**Materials provided:**

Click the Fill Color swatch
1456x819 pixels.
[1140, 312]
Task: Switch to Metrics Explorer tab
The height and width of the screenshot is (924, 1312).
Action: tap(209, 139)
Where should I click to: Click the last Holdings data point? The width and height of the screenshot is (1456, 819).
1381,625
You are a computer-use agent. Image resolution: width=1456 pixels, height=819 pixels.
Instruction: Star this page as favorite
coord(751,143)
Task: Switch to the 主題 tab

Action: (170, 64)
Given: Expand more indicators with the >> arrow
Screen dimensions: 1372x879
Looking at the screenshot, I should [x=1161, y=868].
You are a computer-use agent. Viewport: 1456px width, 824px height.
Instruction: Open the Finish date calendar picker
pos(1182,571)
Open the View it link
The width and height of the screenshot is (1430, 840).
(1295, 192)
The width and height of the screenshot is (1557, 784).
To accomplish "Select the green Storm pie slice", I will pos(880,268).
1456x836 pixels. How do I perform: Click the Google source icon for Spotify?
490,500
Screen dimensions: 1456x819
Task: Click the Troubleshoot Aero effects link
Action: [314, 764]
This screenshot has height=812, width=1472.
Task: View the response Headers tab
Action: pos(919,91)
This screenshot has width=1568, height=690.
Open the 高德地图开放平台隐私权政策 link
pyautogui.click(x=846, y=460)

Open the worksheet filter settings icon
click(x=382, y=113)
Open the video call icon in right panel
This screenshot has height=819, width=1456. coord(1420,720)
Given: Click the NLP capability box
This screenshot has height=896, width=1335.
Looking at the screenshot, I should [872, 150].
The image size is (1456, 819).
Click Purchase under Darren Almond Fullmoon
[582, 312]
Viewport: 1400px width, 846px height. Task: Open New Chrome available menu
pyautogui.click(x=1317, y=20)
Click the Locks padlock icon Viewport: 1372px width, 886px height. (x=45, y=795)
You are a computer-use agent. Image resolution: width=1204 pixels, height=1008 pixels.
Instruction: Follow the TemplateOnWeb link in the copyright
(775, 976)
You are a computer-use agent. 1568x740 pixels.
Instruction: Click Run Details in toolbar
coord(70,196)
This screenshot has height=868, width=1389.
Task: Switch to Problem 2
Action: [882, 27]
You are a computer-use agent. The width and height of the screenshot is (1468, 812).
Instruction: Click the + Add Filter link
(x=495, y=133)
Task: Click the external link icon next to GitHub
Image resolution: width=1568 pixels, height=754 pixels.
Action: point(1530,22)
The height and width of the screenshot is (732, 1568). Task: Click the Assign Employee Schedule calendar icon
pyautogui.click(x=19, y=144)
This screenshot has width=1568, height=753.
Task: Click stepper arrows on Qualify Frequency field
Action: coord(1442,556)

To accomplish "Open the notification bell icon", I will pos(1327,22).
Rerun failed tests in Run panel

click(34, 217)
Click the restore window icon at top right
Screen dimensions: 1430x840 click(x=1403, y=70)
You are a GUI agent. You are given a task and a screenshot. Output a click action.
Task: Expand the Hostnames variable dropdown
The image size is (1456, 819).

**Exercise:**
Could you copy every record above exactly as written?

**Problem solution:**
Click the Fill Color swatch
1456x819 pixels.
[1140, 312]
Task: Switch to Metrics Explorer tab
The height and width of the screenshot is (924, 1312).
Action: tap(209, 139)
Where should I click to: Click the last Holdings data point? The width and height of the screenshot is (1456, 819).
1381,625
You are a computer-use agent. Image resolution: width=1456 pixels, height=819 pixels.
Instruction: Star this page as favorite
coord(751,143)
Task: Switch to the 主題 tab

Action: (170, 64)
Given: Expand more indicators with the >> arrow
Screen dimensions: 1372x879
Looking at the screenshot, I should [x=1161, y=868].
You are a computer-use agent. Viewport: 1456px width, 824px height.
Instruction: Open the Finish date calendar picker
pos(1182,571)
Open the View it link
The width and height of the screenshot is (1430, 840).
(1295, 192)
The width and height of the screenshot is (1557, 784).
To accomplish "Select the green Storm pie slice", I will pos(880,268).
1456x836 pixels. How do I perform: Click the Google source icon for Spotify?
490,500
Screen dimensions: 1456x819
Task: Click the Troubleshoot Aero effects link
Action: [314, 764]
This screenshot has height=812, width=1472.
Task: View the response Headers tab
Action: pos(919,91)
This screenshot has width=1568, height=690.
Open the 高德地图开放平台隐私权政策 link
pyautogui.click(x=846, y=460)

Open the worksheet filter settings icon
click(x=382, y=113)
Open the video call icon in right panel
This screenshot has height=819, width=1456. coord(1420,720)
Given: Click the NLP capability box
This screenshot has height=896, width=1335.
Looking at the screenshot, I should [872, 150].
The image size is (1456, 819).
Click Purchase under Darren Almond Fullmoon
[582, 312]
Viewport: 1400px width, 846px height. Task: Open New Chrome available menu
pyautogui.click(x=1317, y=20)
Click the Locks padlock icon Viewport: 1372px width, 886px height. (x=45, y=795)
You are a computer-use agent. Image resolution: width=1204 pixels, height=1008 pixels.
Instruction: Follow the TemplateOnWeb link in the copyright
(775, 976)
You are a computer-use agent. 1568x740 pixels.
Instruction: Click Run Details in toolbar
coord(70,196)
This screenshot has height=868, width=1389.
Task: Switch to Problem 2
Action: [882, 27]
You are a computer-use agent. The width and height of the screenshot is (1468, 812).
Instruction: Click the + Add Filter link
(x=495, y=133)
Task: Click the external link icon next to GitHub
Image resolution: width=1568 pixels, height=754 pixels.
Action: point(1530,22)
The height and width of the screenshot is (732, 1568). Task: Click the Assign Employee Schedule calendar icon
pyautogui.click(x=19, y=144)
This screenshot has width=1568, height=753.
Task: Click stepper arrows on Qualify Frequency field
Action: coord(1442,556)

To accomplish "Open the notification bell icon", I will pos(1327,22).
Rerun failed tests in Run panel

click(34, 217)
Click the restore window icon at top right
Screen dimensions: 1430x840 click(x=1403, y=70)
You are a GUI agent. You are given a task and a screenshot. Output a click action.
Task: Expand the Hostnames variable dropdown
The image size is (1456, 819).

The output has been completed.